[GIVEN ENTRIES Boundary: Start]

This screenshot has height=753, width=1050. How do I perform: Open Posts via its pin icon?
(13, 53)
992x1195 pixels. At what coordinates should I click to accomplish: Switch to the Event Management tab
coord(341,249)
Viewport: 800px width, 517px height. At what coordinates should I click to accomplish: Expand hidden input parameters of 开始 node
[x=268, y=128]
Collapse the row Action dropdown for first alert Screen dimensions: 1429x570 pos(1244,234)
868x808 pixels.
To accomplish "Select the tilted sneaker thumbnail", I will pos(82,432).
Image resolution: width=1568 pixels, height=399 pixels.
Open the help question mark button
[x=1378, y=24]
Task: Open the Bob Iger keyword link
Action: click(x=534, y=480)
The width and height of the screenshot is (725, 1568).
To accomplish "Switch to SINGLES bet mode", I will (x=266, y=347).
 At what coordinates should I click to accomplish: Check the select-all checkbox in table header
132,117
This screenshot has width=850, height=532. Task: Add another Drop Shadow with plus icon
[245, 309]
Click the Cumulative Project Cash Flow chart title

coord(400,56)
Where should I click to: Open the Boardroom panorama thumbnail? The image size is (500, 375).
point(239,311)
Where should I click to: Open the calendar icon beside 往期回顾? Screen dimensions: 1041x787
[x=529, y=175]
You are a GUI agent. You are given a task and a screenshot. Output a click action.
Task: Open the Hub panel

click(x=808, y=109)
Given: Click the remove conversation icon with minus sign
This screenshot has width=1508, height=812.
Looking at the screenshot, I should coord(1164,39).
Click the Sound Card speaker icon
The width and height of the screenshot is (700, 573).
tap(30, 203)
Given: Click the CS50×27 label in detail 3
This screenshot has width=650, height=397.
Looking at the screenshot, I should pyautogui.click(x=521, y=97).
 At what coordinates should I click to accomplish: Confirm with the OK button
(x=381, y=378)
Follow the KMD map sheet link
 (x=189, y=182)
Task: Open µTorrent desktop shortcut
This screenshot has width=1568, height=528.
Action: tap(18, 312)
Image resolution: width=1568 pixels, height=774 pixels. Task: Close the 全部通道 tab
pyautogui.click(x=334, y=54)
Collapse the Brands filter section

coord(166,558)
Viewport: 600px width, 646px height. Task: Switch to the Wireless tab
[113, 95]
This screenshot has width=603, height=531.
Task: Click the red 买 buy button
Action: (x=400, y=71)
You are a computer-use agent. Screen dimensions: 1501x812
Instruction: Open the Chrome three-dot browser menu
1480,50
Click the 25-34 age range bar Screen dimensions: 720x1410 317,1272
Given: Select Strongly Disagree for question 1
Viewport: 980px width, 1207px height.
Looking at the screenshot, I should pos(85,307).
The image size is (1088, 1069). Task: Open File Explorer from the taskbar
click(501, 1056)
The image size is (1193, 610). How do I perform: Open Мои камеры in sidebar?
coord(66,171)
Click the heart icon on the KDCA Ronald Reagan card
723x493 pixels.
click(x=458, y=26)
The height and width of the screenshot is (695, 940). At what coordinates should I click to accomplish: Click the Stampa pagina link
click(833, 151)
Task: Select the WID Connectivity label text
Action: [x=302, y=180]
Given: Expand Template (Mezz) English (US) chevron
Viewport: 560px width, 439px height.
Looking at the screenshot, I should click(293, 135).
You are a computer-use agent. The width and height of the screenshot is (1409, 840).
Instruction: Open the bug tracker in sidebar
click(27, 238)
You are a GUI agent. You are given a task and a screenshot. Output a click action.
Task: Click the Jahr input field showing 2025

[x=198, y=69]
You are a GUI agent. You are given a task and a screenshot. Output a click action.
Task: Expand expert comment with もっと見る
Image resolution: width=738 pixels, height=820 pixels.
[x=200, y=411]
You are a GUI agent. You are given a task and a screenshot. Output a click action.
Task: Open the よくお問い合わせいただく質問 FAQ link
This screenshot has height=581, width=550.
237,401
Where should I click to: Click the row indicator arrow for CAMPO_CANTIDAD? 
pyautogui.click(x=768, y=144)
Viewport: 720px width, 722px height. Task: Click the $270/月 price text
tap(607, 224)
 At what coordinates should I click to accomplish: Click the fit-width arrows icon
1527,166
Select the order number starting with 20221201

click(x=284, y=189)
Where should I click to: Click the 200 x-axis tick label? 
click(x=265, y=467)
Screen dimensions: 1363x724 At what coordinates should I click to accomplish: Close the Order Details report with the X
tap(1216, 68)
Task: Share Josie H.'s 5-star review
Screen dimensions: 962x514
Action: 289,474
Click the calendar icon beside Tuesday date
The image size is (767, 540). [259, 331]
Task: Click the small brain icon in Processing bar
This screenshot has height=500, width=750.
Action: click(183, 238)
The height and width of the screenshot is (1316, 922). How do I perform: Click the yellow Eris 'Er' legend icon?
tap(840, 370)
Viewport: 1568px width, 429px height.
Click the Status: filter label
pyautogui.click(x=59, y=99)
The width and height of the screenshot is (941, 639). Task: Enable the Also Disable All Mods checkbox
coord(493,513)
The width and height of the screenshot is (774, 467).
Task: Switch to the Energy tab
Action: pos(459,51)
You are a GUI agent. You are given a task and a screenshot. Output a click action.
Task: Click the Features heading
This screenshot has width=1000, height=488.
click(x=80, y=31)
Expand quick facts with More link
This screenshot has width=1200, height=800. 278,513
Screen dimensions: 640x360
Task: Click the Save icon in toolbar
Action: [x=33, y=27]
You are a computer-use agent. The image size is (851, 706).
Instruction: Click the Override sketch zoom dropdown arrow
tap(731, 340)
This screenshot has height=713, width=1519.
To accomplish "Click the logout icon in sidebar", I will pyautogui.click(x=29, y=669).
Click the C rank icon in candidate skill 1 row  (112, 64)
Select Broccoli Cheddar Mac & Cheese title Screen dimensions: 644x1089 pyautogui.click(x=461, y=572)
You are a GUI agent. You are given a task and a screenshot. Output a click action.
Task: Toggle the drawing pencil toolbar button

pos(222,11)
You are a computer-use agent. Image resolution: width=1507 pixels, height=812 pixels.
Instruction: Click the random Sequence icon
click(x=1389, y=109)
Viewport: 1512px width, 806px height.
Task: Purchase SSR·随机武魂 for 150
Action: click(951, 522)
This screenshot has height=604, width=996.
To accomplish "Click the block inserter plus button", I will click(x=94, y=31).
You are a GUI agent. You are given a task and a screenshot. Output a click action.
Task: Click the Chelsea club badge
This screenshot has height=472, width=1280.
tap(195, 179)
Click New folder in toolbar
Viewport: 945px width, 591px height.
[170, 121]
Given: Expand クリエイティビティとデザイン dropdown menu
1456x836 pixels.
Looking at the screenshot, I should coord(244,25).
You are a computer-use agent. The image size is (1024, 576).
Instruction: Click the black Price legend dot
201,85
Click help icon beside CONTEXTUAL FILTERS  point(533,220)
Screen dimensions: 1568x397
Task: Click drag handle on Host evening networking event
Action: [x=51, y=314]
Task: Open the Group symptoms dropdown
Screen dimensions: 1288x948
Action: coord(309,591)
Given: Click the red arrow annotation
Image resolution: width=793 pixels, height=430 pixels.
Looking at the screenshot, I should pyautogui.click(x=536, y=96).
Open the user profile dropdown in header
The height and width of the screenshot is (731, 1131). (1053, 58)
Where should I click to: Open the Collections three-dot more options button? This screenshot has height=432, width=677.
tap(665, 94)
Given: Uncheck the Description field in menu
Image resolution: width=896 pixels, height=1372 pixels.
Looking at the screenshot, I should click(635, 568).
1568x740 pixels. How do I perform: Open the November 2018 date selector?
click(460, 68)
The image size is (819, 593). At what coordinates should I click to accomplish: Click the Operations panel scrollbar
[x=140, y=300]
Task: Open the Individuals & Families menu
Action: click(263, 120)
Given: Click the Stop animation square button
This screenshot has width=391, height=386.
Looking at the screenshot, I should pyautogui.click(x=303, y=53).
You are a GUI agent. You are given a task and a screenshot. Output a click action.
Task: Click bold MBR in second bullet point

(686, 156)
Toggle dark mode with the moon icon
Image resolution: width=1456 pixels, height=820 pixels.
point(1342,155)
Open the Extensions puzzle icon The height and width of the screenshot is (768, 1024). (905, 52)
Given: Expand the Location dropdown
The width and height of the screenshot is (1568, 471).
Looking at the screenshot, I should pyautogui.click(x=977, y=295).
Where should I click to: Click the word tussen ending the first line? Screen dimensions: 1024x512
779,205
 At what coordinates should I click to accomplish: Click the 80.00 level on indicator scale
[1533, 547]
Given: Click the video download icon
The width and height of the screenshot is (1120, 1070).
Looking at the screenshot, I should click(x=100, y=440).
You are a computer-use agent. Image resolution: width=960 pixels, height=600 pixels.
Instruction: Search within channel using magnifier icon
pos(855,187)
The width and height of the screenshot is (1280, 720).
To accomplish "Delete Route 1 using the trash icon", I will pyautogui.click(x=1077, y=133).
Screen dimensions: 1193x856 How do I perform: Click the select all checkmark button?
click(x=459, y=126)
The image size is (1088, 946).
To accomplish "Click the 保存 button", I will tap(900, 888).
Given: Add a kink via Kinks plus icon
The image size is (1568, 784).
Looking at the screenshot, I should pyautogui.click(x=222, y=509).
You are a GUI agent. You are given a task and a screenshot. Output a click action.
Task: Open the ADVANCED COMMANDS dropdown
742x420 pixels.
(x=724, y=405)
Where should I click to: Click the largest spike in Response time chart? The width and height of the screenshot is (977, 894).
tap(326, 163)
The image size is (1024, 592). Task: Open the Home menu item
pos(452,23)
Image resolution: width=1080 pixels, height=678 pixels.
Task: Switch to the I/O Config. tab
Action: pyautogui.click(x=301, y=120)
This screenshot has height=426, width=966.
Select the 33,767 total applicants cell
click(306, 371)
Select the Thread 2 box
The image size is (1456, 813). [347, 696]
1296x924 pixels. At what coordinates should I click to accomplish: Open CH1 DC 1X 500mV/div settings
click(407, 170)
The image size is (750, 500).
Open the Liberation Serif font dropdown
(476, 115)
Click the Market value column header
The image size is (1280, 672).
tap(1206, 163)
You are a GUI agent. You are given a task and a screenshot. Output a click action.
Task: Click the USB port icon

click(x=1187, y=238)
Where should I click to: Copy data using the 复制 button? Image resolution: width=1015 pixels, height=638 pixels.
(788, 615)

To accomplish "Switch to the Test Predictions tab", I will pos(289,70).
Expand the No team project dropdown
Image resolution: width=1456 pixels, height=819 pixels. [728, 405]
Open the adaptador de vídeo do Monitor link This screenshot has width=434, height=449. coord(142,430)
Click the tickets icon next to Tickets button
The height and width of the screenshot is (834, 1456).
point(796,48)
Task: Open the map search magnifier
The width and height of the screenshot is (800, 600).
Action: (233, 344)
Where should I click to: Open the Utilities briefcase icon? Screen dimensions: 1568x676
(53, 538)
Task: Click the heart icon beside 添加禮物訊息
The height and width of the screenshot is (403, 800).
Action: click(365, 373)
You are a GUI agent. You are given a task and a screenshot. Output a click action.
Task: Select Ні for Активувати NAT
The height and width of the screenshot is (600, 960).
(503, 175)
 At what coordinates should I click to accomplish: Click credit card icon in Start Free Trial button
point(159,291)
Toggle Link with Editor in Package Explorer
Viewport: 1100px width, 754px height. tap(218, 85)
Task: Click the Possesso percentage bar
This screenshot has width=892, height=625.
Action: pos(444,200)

[GIVEN ENTRIES Boundary: End]

> _EXERCISE AIM_: Scan the entries above for the word "computer". Report the lines that hold it.

> _EXERCISE RESULT_:
You are a computer-use agent. Screen dimensions: 1501x812
You are a computer-use agent. The width and height of the screenshot is (1409, 840).
You are a computer-use agent. The image size is (851, 706).
You are a computer-use agent. Image resolution: width=1507 pixels, height=812 pixels.
You are a computer-use agent. The image size is (1024, 576).
You are a computer-use agent. Image resolution: width=960 pixels, height=600 pixels.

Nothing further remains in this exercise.